Task to complete. Write out the full listing below exactly as given.
Information provided section start
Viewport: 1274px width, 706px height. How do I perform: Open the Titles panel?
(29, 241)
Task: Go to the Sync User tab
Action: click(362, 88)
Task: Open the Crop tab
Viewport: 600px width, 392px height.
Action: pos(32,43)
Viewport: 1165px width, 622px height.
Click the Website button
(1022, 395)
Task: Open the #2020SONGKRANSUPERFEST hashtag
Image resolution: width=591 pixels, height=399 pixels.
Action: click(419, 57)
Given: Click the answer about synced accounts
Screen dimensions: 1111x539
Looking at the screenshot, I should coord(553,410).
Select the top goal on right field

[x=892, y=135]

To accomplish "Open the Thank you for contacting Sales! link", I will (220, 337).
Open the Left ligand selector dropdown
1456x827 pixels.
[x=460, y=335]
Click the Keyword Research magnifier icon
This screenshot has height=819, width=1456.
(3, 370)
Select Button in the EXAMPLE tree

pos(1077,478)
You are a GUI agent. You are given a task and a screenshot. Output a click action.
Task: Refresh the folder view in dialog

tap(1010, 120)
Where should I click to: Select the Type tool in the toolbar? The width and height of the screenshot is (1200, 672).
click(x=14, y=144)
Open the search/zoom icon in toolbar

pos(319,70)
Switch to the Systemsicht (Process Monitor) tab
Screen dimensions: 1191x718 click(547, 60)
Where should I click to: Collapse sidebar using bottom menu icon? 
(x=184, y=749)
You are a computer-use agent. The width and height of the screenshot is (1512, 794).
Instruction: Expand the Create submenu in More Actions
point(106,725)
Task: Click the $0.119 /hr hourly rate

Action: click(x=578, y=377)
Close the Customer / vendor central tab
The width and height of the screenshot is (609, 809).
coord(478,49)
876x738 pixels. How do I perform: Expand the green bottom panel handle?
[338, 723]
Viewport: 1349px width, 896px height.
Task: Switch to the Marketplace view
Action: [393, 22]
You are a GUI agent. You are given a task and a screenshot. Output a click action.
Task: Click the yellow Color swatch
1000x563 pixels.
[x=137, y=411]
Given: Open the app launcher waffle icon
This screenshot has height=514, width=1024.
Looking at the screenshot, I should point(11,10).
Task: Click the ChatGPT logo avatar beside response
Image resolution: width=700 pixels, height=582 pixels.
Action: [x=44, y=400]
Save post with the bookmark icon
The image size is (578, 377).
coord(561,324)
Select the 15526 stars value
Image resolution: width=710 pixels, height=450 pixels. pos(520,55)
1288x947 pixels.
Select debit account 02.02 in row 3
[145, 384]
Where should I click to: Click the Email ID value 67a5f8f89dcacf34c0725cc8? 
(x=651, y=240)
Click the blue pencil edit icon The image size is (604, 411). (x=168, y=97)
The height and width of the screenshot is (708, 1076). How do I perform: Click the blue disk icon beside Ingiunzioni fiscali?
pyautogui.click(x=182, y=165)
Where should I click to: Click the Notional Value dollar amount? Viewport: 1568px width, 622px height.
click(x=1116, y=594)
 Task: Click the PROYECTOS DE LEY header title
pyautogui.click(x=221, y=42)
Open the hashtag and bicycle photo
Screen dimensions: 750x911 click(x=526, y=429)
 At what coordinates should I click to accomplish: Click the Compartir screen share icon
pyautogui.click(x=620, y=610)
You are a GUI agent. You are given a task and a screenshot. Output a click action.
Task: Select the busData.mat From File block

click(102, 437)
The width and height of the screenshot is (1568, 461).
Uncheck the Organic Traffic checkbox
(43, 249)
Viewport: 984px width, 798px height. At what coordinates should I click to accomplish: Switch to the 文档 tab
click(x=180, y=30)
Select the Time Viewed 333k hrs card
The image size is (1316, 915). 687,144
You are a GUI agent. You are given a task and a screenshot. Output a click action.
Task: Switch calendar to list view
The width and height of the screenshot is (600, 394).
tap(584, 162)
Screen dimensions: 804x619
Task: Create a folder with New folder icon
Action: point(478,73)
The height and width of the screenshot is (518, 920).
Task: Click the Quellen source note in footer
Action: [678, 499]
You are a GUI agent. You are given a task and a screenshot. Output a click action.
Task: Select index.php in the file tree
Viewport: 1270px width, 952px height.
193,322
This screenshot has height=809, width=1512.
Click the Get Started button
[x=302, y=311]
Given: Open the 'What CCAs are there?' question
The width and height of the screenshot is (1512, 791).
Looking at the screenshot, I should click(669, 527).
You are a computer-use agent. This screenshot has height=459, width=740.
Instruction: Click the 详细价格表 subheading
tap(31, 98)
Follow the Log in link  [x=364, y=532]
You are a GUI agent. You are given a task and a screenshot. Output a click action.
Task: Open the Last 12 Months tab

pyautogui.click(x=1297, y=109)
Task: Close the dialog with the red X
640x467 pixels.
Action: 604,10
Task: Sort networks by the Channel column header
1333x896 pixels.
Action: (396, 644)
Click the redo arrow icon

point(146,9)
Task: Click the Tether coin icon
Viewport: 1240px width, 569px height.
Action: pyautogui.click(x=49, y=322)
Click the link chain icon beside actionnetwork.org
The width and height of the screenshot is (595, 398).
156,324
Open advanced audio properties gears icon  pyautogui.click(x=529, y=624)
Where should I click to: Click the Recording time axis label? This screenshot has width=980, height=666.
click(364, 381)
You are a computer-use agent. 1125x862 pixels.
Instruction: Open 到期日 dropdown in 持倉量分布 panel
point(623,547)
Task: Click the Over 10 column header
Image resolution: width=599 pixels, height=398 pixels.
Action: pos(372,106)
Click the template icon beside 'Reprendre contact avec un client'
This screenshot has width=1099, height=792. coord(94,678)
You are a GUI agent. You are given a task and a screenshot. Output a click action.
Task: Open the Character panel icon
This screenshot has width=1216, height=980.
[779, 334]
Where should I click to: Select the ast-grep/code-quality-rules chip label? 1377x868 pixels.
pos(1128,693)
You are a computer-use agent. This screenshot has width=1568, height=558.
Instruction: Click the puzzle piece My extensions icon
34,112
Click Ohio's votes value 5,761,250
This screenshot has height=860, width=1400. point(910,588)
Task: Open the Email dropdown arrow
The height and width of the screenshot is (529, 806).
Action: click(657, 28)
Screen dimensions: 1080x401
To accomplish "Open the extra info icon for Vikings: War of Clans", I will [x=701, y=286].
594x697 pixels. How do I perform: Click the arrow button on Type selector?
Information provided section end
Task answer.
Viewport: 1274px width, 706px height. How do I perform: Open the Titles panel?
(29, 241)
Task: Go to the Sync User tab
Action: click(362, 88)
Task: Open the Crop tab
Viewport: 600px width, 392px height.
Action: pos(32,43)
Viewport: 1165px width, 622px height.
Click the Website button
(1022, 395)
Task: Open the #2020SONGKRANSUPERFEST hashtag
Image resolution: width=591 pixels, height=399 pixels.
Action: click(419, 57)
Given: Click the answer about synced accounts
Screen dimensions: 1111x539
Looking at the screenshot, I should coord(553,410).
Select the top goal on right field

[x=892, y=135]

To accomplish "Open the Thank you for contacting Sales! link", I will (220, 337).
Open the Left ligand selector dropdown
1456x827 pixels.
[x=460, y=335]
Click the Keyword Research magnifier icon
This screenshot has height=819, width=1456.
(3, 370)
Select Button in the EXAMPLE tree

pos(1077,478)
You are a GUI agent. You are given a task and a screenshot. Output a click action.
Task: Refresh the folder view in dialog

tap(1010, 120)
Where should I click to: Select the Type tool in the toolbar? The width and height of the screenshot is (1200, 672).
click(x=14, y=144)
Open the search/zoom icon in toolbar

pos(319,70)
Switch to the Systemsicht (Process Monitor) tab
Screen dimensions: 1191x718 click(547, 60)
Where should I click to: Collapse sidebar using bottom menu icon? 
(x=184, y=749)
You are a computer-use agent. The width and height of the screenshot is (1512, 794).
Instruction: Expand the Create submenu in More Actions
point(106,725)
Task: Click the $0.119 /hr hourly rate

Action: click(x=578, y=377)
Close the Customer / vendor central tab
The width and height of the screenshot is (609, 809).
coord(478,49)
876x738 pixels. How do I perform: Expand the green bottom panel handle?
[338, 723]
Viewport: 1349px width, 896px height.
Task: Switch to the Marketplace view
Action: [393, 22]
You are a GUI agent. You are given a task and a screenshot. Output a click action.
Task: Click the yellow Color swatch
1000x563 pixels.
[x=137, y=411]
Given: Open the app launcher waffle icon
This screenshot has height=514, width=1024.
Looking at the screenshot, I should point(11,10).
Task: Click the ChatGPT logo avatar beside response
Image resolution: width=700 pixels, height=582 pixels.
Action: [x=44, y=400]
Save post with the bookmark icon
The image size is (578, 377).
coord(561,324)
Select the 15526 stars value
Image resolution: width=710 pixels, height=450 pixels. pos(520,55)
1288x947 pixels.
Select debit account 02.02 in row 3
[145, 384]
Where should I click to: Click the Email ID value 67a5f8f89dcacf34c0725cc8? 
(x=651, y=240)
Click the blue pencil edit icon The image size is (604, 411). (x=168, y=97)
The height and width of the screenshot is (708, 1076). How do I perform: Click the blue disk icon beside Ingiunzioni fiscali?
pyautogui.click(x=182, y=165)
Where should I click to: Click the Notional Value dollar amount? Viewport: 1568px width, 622px height.
click(x=1116, y=594)
 Task: Click the PROYECTOS DE LEY header title
pyautogui.click(x=221, y=42)
Open the hashtag and bicycle photo
Screen dimensions: 750x911 click(x=526, y=429)
 At what coordinates should I click to accomplish: Click the Compartir screen share icon
pyautogui.click(x=620, y=610)
You are a GUI agent. You are given a task and a screenshot. Output a click action.
Task: Select the busData.mat From File block

click(102, 437)
The width and height of the screenshot is (1568, 461).
Uncheck the Organic Traffic checkbox
(43, 249)
Viewport: 984px width, 798px height. At what coordinates should I click to accomplish: Switch to the 文档 tab
click(x=180, y=30)
Select the Time Viewed 333k hrs card
The image size is (1316, 915). 687,144
You are a GUI agent. You are given a task and a screenshot. Output a click action.
Task: Switch calendar to list view
The width and height of the screenshot is (600, 394).
tap(584, 162)
Screen dimensions: 804x619
Task: Create a folder with New folder icon
Action: point(478,73)
The height and width of the screenshot is (518, 920).
Task: Click the Quellen source note in footer
Action: [678, 499]
You are a GUI agent. You are given a task and a screenshot. Output a click action.
Task: Select index.php in the file tree
Viewport: 1270px width, 952px height.
193,322
This screenshot has height=809, width=1512.
Click the Get Started button
[x=302, y=311]
Given: Open the 'What CCAs are there?' question
The width and height of the screenshot is (1512, 791).
Looking at the screenshot, I should click(669, 527).
You are a computer-use agent. This screenshot has height=459, width=740.
Instruction: Click the 详细价格表 subheading
tap(31, 98)
Follow the Log in link  [x=364, y=532]
You are a GUI agent. You are given a task and a screenshot. Output a click action.
Task: Open the Last 12 Months tab

pyautogui.click(x=1297, y=109)
Task: Close the dialog with the red X
640x467 pixels.
Action: 604,10
Task: Sort networks by the Channel column header
1333x896 pixels.
Action: (396, 644)
Click the redo arrow icon

point(146,9)
Task: Click the Tether coin icon
Viewport: 1240px width, 569px height.
Action: pyautogui.click(x=49, y=322)
Click the link chain icon beside actionnetwork.org
The width and height of the screenshot is (595, 398).
156,324
Open advanced audio properties gears icon  pyautogui.click(x=529, y=624)
Where should I click to: Click the Recording time axis label? This screenshot has width=980, height=666.
click(364, 381)
You are a computer-use agent. 1125x862 pixels.
Instruction: Open 到期日 dropdown in 持倉量分布 panel
point(623,547)
Task: Click the Over 10 column header
Image resolution: width=599 pixels, height=398 pixels.
Action: pos(372,106)
Click the template icon beside 'Reprendre contact avec un client'
This screenshot has width=1099, height=792. coord(94,678)
You are a GUI agent. You are given a task and a screenshot. Output a click action.
Task: Open the Character panel icon
This screenshot has width=1216, height=980.
[779, 334]
Where should I click to: Select the ast-grep/code-quality-rules chip label? 1377x868 pixels.
pos(1128,693)
You are a computer-use agent. This screenshot has width=1568, height=558.
Instruction: Click the puzzle piece My extensions icon
34,112
Click Ohio's votes value 5,761,250
This screenshot has height=860, width=1400. point(910,588)
Task: Open the Email dropdown arrow
The height and width of the screenshot is (529, 806).
Action: click(657, 28)
Screen dimensions: 1080x401
To accomplish "Open the extra info icon for Vikings: War of Clans", I will [x=701, y=286].
594x697 pixels. How do I perform: Click the arrow button on Type selector?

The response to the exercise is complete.